Apple confirmed a China Apple Pay deal. UnionPay, China’s largest credit card provider, agreed to a tie-up with Apple that will allow Chinese cardholders to use the iPhone maker’s contactless payment system there. The system will roll out as soon as early 2016.

David Cameron appeared upbeat on his EU pitch. The British prime minister presented four demands aimed at renegotiating the UK’s relationship with the European Union, and said he was confident that solutions would be found. European Commission president Jean-Claude Juncker described each of the issues as “tricky.”

WhatsApp returned in Brazil. A São Paulo court overturned a lower court’s order to close off the Facebook-owned messaging app from its 100 million Brazilian users.
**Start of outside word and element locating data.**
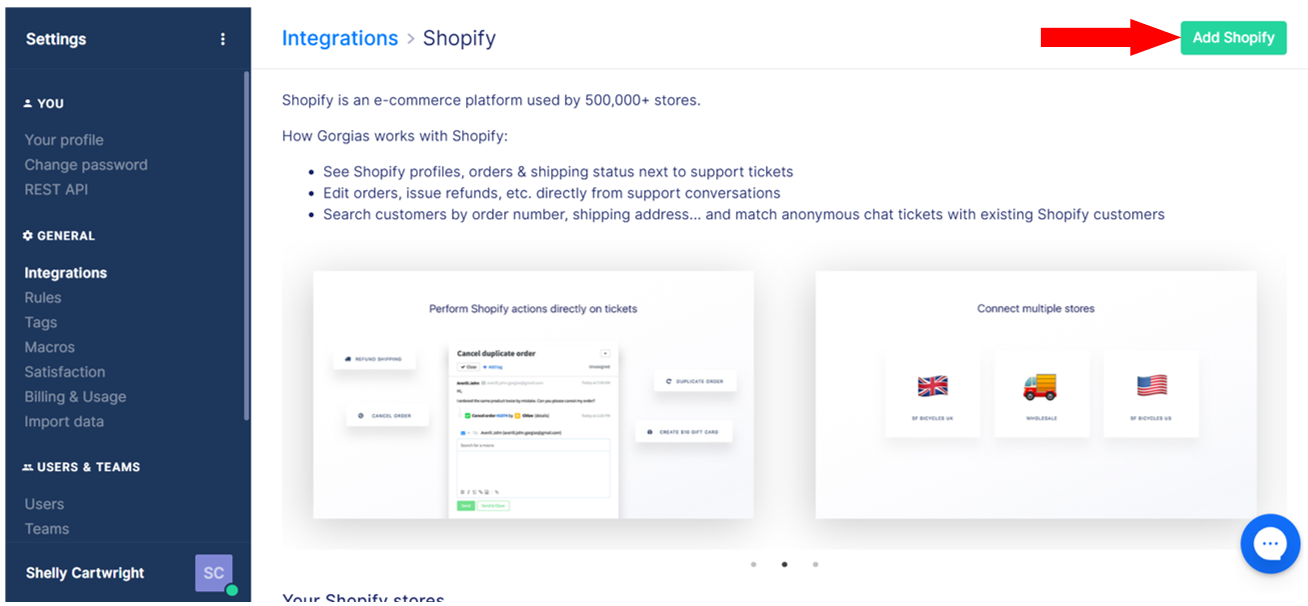The width and height of the screenshot is (1308, 606).
Task: Open REST API settings
Action: (x=56, y=189)
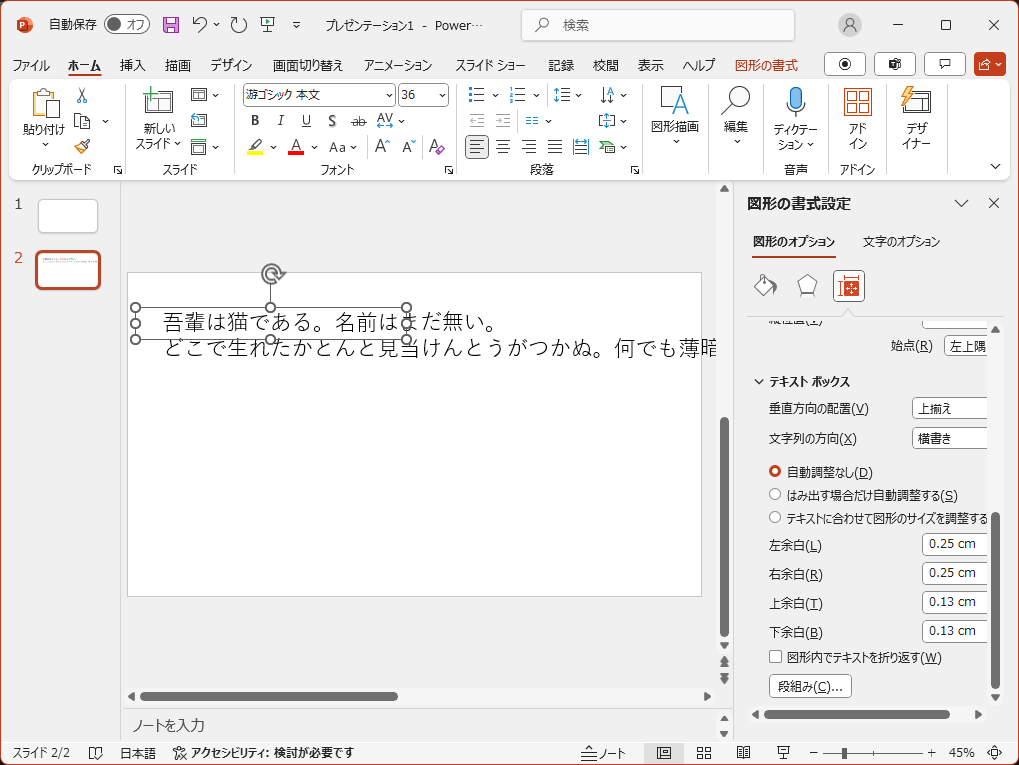
Task: Select the Effects pentagon icon
Action: [807, 286]
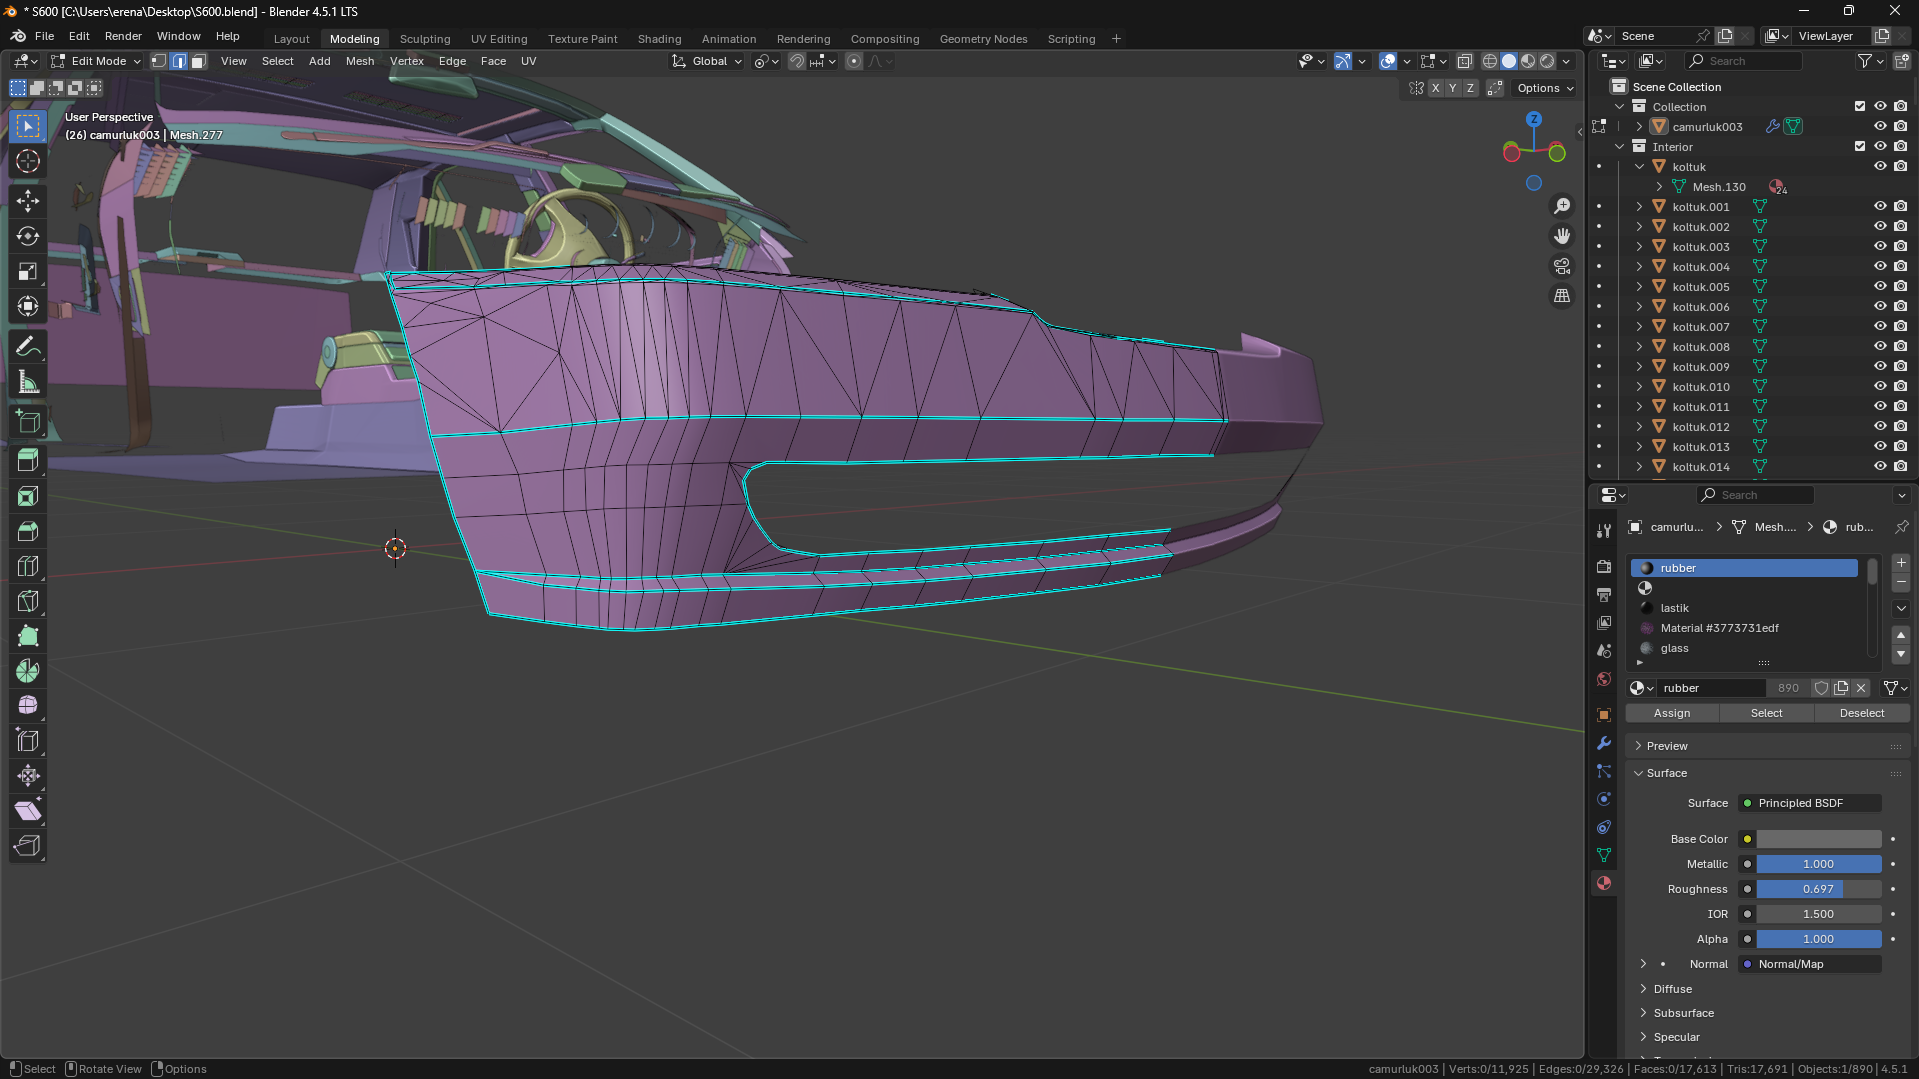Click the 3D Cursor tool
1919x1079 pixels.
pos(28,162)
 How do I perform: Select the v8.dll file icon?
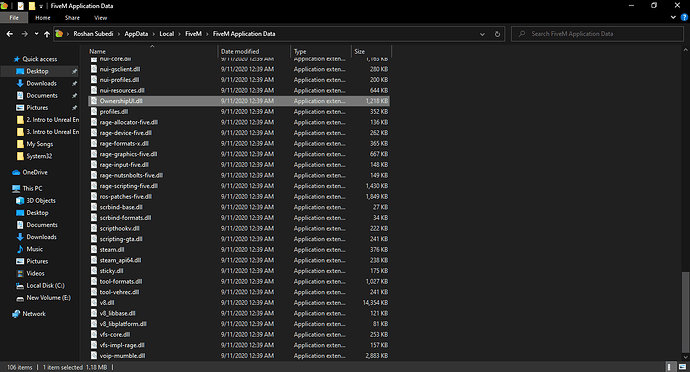(x=94, y=302)
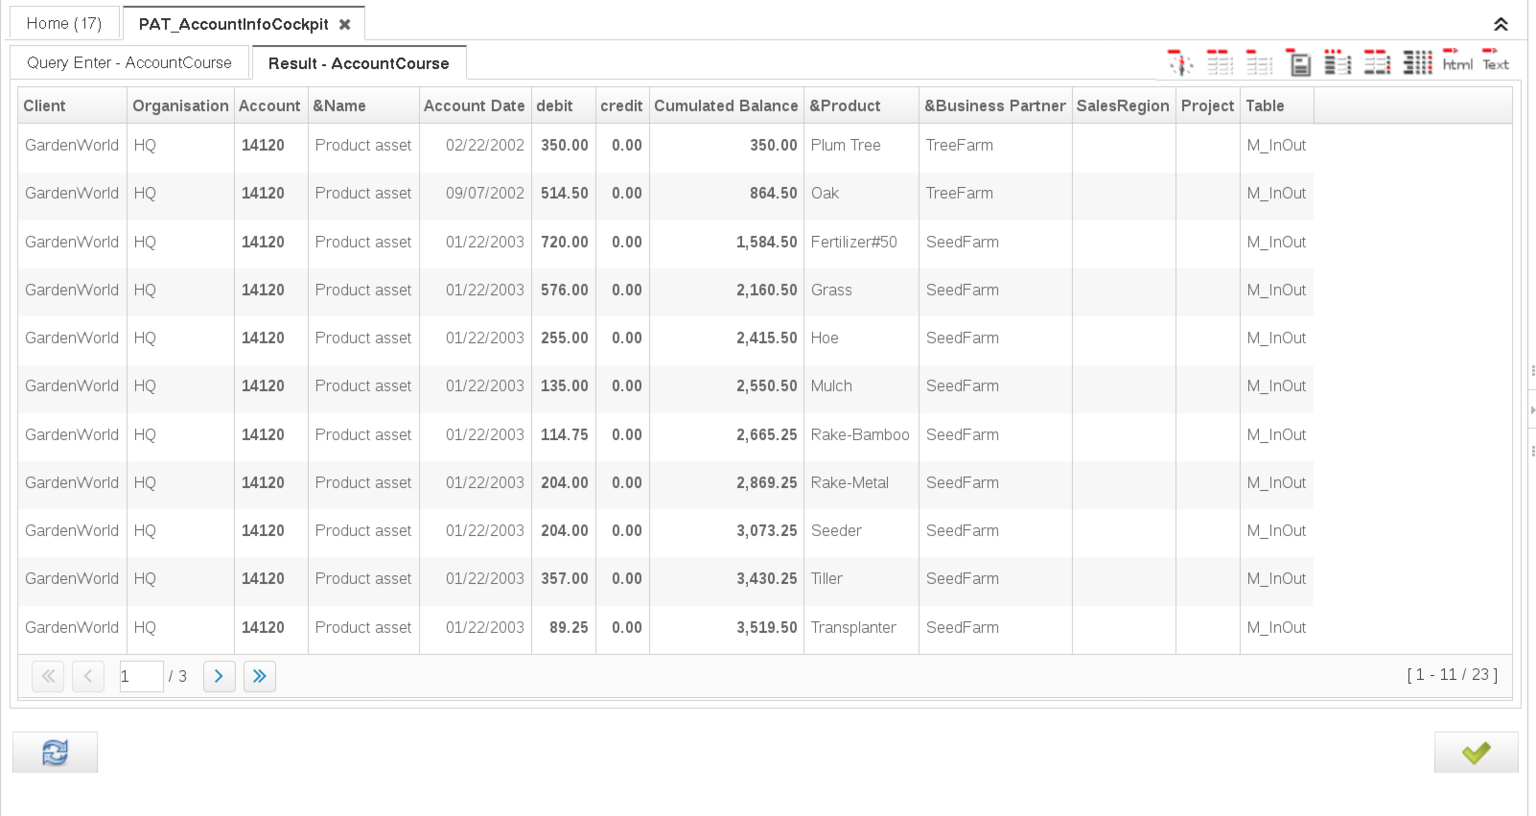Go to the last results page
Screen dimensions: 1536x816
tap(259, 676)
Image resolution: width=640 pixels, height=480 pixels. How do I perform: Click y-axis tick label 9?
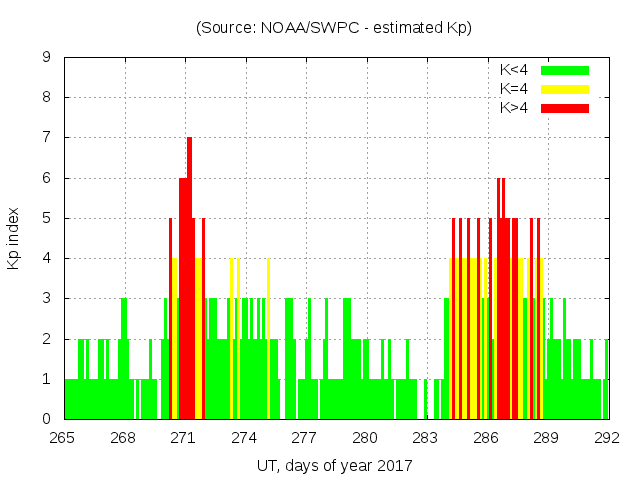(x=47, y=58)
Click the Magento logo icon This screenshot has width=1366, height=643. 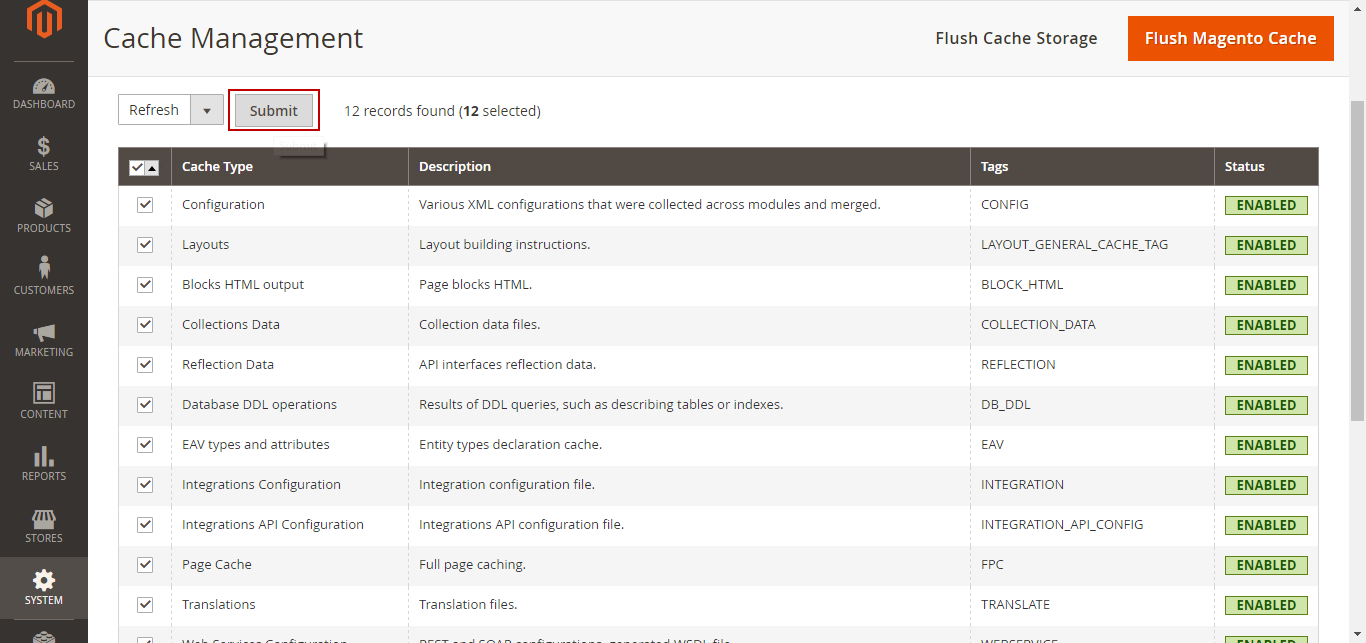(43, 20)
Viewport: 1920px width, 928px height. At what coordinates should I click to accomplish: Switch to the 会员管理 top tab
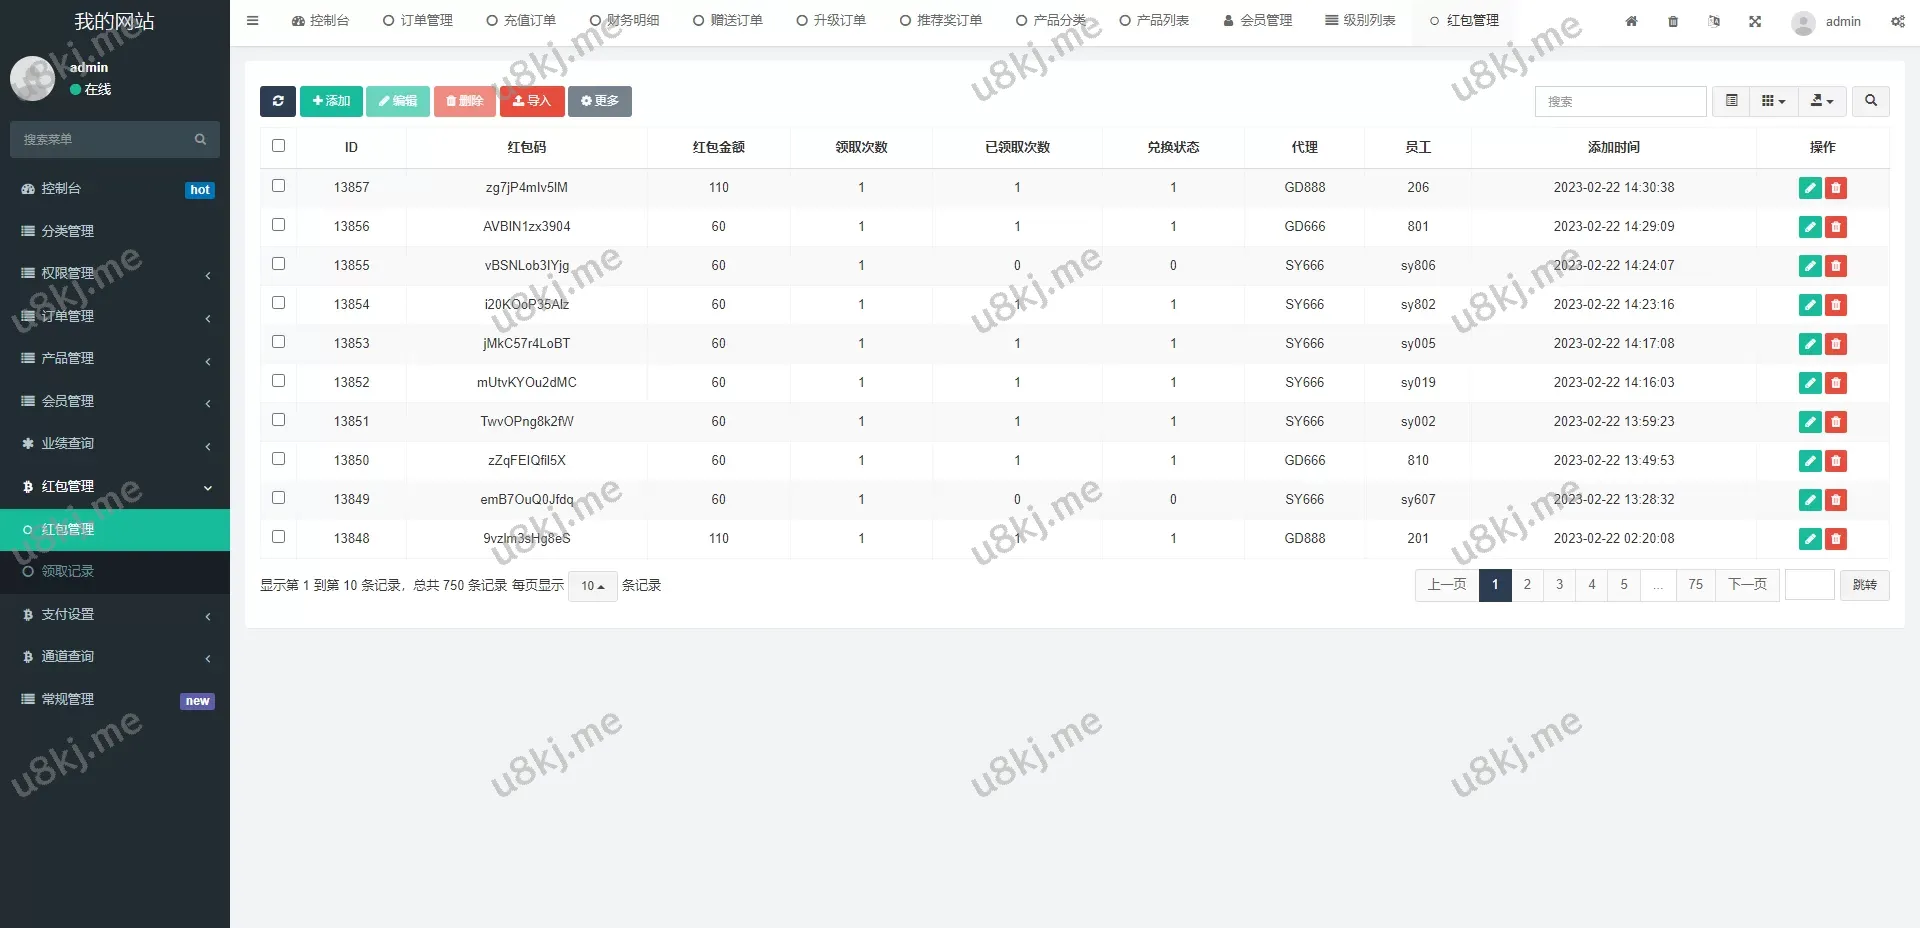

Facebook chief Mark Zuckerberg said he was “stunned” by the court’s initial ruling, which was linked to the app’s apparent use by one of Brazil’s biggest criminal gangs.

Israel and Turkey mended fences. The two countries will normalize relations, five years after the Israeli navy attacked a Turkish flotilla carrying activists to Gaza. Israel will compensate the families of 10 activists who were killed, and Turkey will drop charges, according to reports.

Quartz obsession interlude

Corinne Purtill on how a butter coffee maker sells an entire lifestyle: “In company lingo, “being Bulletproof” means hacking your diet, your sleep, your workout routines and virtually every other interaction with your environment to become a smarter, sharper, better performing you… What Bulletproof is really selling isn’t high-fat coffee but a new take on a perennially popular product: the promise of a better life, and a faster, easier way to get there.” Read more here.

Quartz markets haiku

The mighty greenback

When rates rise it too ascends

Stocks? Bonds? Not so much.

Matters of debate

“The Force Awakens” is exactly the movie we were waiting for. For fans, it feels truly like coming home.

Mars should be independent from Earth. Future colonists should renounce their Earth citizenship.

Instead of treating depression, we should preempt it. The animal tranquilizer (and sometimes party drug) ketamine could help.

Surprising discoveries

A bank robber was caught on a live news report returning to the scene of the crime. He was trying to rob the bank a second time.

American teens prefer marijuana over tobacco. Weed use has stayed constant; cigarette use has fallen sharply.

Hong Kong police seized $190,000 worth of pangolin meat. The endangered species is prized in China for its supposed medicinal qualities.

Norwegians are campaigning to gift a mountain to Finland. It’s to celebrate 100 years of Finnish independence.